WASHINGTON — House members from both sides of the the aisle pushed for criminal justice reform at a hearing Tuesday.
Prisons are overcrowded with nonviolent offenders who face excessive time behind bars, said Reps. Jim Sensenbrenner, R-Wis., and Bobby Scott, D-Va., during a meeting of the Committee on Oversight and Government Reform.
Sensenbrenner and Scott touted the Safe, Accountable, Fair and Effective Justice Act, a bill they introduced last month, as evidence-based legislation that could fix key problems in U.S. sentencing.
This comes when many are pushing for criminal justice reform for nonviolent drug offenders.

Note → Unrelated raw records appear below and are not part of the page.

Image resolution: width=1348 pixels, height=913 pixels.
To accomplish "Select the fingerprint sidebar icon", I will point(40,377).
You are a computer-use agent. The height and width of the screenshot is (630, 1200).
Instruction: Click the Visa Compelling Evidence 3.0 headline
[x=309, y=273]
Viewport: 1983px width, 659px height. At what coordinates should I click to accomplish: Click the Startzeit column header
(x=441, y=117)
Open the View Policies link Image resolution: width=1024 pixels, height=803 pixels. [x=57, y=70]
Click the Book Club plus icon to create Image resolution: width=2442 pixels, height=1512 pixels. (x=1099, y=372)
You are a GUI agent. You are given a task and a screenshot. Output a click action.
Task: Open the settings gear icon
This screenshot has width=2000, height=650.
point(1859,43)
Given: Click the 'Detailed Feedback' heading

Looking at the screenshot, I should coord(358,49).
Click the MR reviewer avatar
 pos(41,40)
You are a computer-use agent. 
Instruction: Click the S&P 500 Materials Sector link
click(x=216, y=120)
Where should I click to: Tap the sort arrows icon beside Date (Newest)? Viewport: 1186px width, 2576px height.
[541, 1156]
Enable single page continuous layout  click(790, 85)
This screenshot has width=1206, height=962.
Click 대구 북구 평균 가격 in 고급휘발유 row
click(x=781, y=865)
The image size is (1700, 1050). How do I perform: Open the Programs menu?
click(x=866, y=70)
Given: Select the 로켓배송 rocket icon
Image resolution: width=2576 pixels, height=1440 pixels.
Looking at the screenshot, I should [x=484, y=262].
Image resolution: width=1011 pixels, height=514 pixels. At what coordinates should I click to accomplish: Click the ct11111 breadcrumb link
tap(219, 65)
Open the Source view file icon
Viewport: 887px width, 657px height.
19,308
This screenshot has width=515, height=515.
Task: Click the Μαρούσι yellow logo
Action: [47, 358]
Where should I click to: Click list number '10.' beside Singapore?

On Monday, President Barack Obama granted clemency to 46 prisoners, many of whom were imprisoned for nonviolent drug charges.
“Over the past three decades, America’s federal prison population has more than quadrupled. from 500,000 in 1980 to more than 2.3 million today,” Sensenbrenner said. “Prison spending has increased by 595 percent — a staggering figure that is both irresponsible and unsustainable.”
Scott said the over-incarceration is counterproductive.
“It’s destroying so many families, and some studies show it generates more crime,” he said.
The bill, which currently has an equal number of Republican and Democratic sponsors, focuses on reducing punishment for drug offenders.
The SAFE Justice could reduce the number of drug offenders facing mandatory minimum sentences. It would also allow some in prison for crack cocaine possession to request reduced sentences.
The bill would also reduce a prisoner’s sentence by 10 days for every 30 days of participation in a rehabilitation program.
Sensenbrenner said the bill takes ideas from some red states that have already begun some prison reforms.
Republican Govs. Robert Bentley, R-Ala., and Jack Markell, D-Del., were praised during the hearing for taking meaningful steps to reduce prison populations and recidivism, the rate at which prisoners return to prison after being released.